Content starts
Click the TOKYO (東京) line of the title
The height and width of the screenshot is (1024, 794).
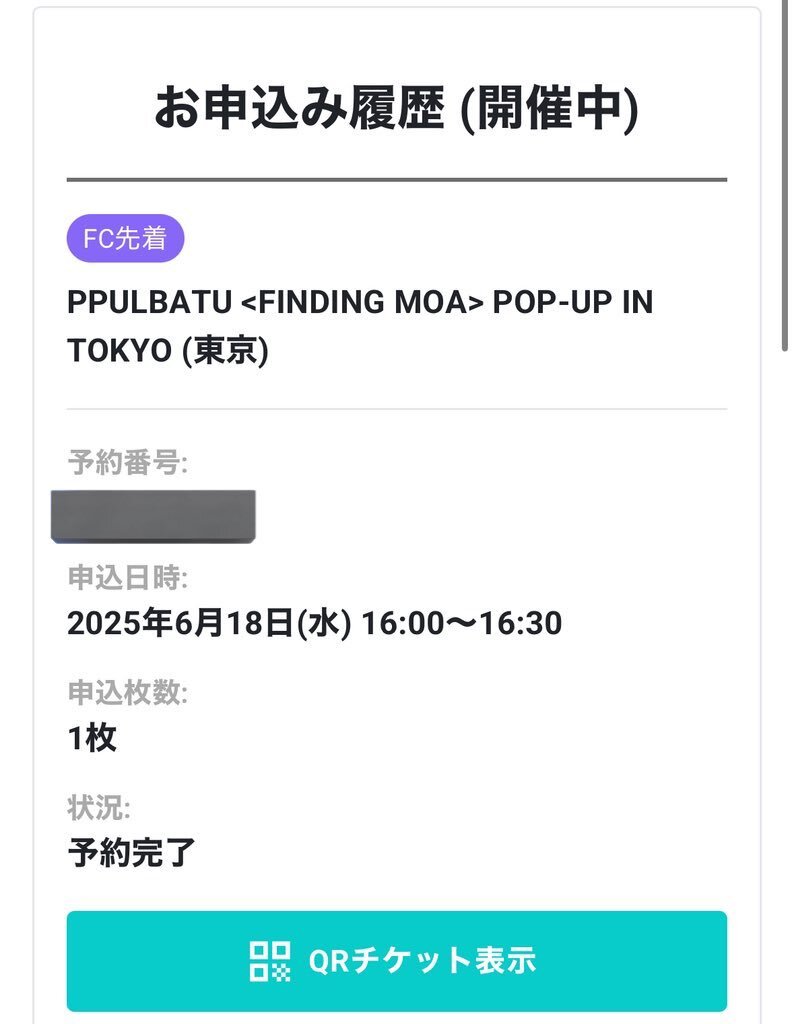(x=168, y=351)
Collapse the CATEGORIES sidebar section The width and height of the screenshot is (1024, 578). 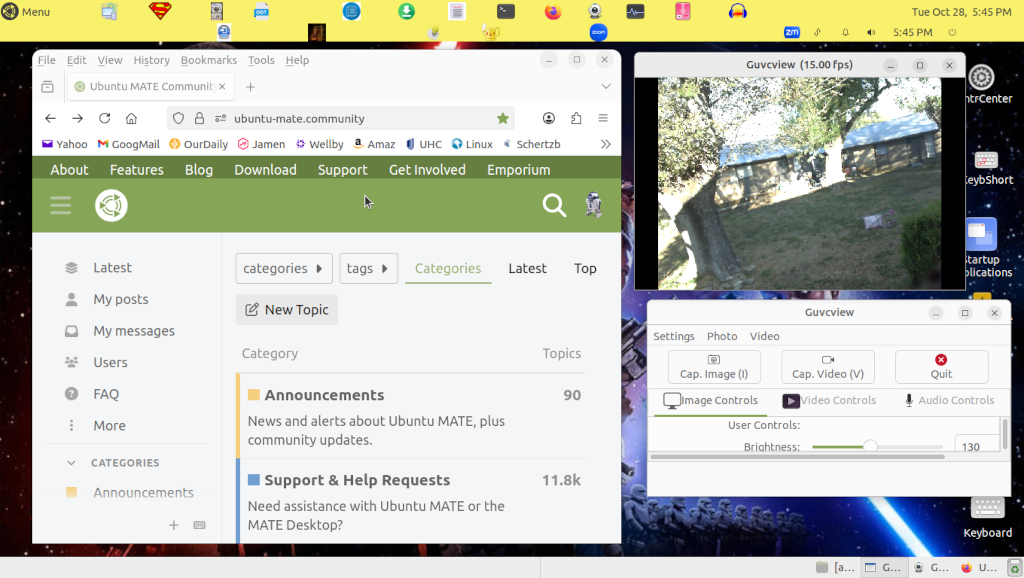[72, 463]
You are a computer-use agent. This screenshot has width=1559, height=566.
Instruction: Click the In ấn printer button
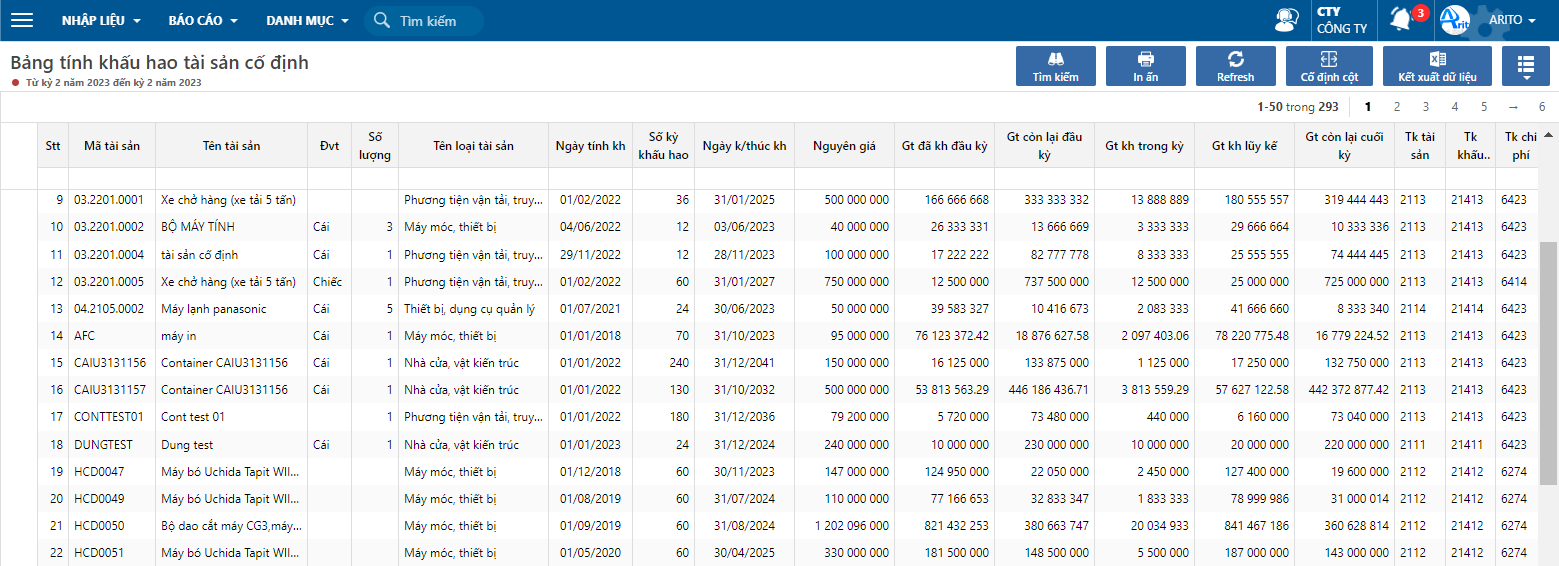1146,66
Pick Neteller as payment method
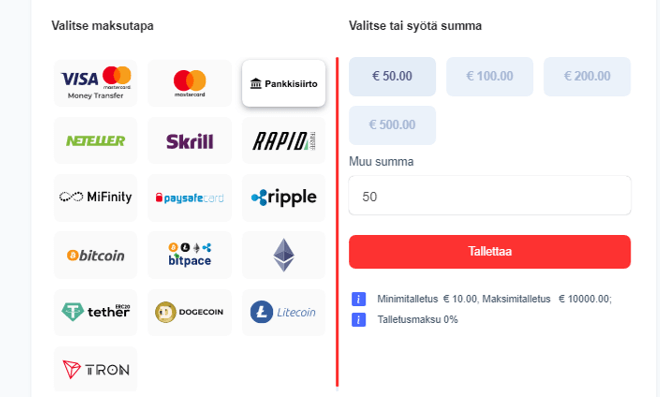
Content ends
• Task instructions:
Take the line containing "Instruction: Click the In ấn printer button" and all lines after it to the end of the data above, and reproduce them exactly, leaving out pictures. Nothing else belongs in the copy.

• Result of this task:
Instruction: Click the In ấn printer button
1146,66
Pick Neteller as payment method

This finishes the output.